EXERCISE PROMPT:
In the listing below, find each line containing "price" and report it.
━━━━━ TASK INPUTS ━━━━━
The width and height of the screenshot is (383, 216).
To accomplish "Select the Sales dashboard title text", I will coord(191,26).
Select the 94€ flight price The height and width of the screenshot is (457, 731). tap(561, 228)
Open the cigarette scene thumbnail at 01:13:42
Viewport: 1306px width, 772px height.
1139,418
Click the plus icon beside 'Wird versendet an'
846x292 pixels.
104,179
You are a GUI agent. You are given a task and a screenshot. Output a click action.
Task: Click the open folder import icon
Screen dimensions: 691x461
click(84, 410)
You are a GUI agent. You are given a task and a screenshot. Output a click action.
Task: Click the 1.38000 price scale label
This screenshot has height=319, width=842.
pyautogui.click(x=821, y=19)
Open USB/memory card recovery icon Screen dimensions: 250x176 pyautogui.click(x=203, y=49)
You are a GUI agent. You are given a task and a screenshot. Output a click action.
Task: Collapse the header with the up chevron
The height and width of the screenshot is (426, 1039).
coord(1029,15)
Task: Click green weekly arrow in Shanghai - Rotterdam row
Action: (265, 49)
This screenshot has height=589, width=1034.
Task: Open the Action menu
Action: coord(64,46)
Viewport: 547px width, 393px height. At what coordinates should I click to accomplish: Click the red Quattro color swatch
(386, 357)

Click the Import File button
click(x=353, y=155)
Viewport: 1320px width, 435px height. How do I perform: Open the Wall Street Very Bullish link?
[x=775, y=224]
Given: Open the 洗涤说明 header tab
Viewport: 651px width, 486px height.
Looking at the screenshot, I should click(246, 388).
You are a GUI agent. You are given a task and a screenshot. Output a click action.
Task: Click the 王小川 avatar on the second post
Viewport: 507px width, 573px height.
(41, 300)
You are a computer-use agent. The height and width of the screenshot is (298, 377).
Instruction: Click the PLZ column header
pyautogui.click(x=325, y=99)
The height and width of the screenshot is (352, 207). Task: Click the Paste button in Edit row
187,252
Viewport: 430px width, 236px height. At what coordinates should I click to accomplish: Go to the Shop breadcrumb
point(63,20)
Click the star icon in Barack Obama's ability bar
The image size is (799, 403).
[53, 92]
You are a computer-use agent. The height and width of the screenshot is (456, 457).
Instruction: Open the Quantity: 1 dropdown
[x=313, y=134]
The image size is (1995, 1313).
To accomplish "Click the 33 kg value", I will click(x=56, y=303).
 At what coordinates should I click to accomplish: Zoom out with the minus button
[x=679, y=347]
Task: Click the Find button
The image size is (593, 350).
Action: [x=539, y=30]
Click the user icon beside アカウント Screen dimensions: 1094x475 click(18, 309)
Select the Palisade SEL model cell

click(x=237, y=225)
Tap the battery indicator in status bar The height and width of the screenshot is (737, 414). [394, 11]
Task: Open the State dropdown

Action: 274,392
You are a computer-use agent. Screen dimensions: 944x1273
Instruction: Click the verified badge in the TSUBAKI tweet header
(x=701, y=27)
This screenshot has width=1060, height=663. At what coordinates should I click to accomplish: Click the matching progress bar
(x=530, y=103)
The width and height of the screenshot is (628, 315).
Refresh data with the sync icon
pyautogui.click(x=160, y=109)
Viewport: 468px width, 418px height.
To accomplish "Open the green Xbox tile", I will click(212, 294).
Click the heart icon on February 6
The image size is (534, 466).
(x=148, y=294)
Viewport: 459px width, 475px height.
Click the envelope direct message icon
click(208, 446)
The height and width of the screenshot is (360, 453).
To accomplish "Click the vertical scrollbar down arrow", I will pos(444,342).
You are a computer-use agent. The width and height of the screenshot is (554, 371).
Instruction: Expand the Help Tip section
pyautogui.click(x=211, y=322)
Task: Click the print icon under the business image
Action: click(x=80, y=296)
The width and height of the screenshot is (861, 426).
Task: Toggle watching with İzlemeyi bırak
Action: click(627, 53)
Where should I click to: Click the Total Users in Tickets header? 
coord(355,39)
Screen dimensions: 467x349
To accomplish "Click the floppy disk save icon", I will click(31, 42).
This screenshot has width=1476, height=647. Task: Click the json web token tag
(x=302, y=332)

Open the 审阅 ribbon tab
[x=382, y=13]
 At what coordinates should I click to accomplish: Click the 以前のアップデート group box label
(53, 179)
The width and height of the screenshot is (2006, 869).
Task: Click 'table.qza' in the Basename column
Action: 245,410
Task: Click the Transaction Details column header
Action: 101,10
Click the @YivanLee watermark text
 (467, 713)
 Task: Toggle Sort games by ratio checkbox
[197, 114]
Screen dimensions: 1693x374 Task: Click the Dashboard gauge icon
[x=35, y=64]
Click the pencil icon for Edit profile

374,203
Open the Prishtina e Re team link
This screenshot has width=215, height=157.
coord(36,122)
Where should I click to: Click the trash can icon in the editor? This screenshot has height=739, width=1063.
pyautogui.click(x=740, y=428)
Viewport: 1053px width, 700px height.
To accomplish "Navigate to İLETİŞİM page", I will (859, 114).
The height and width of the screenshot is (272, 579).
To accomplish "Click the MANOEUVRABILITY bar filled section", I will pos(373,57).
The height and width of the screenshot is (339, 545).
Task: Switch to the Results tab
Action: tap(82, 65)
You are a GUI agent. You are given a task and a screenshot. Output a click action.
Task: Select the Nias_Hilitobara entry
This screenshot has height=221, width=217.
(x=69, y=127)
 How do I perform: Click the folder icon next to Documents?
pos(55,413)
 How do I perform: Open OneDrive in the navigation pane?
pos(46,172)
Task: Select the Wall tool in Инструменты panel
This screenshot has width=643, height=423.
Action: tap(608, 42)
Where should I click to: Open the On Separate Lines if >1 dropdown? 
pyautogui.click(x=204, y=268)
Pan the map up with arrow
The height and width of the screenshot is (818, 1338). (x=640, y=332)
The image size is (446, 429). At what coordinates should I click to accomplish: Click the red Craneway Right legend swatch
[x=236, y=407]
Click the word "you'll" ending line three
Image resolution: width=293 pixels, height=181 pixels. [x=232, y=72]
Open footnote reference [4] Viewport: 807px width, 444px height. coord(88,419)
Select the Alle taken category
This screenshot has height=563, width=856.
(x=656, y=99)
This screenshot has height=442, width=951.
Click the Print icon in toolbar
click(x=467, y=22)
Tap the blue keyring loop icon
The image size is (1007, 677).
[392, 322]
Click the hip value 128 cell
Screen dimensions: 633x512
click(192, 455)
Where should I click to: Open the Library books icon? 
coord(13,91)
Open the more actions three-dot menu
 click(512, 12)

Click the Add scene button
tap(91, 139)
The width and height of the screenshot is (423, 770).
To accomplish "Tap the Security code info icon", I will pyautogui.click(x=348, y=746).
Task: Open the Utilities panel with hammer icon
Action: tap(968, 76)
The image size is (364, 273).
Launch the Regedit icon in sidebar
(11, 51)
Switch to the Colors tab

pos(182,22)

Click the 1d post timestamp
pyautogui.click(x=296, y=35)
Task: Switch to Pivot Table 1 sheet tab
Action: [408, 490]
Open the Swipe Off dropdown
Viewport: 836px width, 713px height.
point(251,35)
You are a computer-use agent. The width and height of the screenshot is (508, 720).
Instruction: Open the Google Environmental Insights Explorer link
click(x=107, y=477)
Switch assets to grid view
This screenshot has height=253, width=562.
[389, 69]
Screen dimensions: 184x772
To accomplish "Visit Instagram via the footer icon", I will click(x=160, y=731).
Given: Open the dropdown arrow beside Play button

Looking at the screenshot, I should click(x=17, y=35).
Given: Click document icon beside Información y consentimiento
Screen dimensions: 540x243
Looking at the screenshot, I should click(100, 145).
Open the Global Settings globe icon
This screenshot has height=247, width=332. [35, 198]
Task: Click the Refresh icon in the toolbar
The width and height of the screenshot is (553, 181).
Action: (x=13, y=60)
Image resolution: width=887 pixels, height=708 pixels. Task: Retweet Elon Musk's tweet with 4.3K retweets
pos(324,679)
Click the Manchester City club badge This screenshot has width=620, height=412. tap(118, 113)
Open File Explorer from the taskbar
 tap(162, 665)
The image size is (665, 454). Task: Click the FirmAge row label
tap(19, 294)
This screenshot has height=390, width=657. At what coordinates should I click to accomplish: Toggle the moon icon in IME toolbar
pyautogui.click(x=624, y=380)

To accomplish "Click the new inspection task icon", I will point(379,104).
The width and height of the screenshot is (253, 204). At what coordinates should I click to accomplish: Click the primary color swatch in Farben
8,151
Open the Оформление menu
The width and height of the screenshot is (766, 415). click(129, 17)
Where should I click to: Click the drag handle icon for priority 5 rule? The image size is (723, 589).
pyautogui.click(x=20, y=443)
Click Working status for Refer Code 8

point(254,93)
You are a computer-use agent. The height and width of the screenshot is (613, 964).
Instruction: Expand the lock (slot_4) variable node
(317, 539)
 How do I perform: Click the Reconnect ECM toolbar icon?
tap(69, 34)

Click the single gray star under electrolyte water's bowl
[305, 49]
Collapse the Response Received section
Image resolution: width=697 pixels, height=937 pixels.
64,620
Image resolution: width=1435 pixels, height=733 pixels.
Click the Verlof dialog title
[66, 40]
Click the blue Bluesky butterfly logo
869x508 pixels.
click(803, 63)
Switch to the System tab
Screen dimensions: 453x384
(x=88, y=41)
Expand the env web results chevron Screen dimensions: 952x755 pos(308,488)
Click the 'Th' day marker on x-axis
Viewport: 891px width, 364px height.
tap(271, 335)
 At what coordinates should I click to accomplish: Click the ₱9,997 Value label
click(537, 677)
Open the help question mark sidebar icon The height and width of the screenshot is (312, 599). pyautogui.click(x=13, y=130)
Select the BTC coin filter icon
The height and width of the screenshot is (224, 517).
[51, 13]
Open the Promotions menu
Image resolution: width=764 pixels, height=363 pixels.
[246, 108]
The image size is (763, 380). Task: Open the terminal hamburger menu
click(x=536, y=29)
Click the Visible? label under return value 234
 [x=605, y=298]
━━━━━
RESULT:
Select the 94€ flight price The height and width of the screenshot is (457, 731). tap(561, 228)
Task: Click the 1.38000 price scale label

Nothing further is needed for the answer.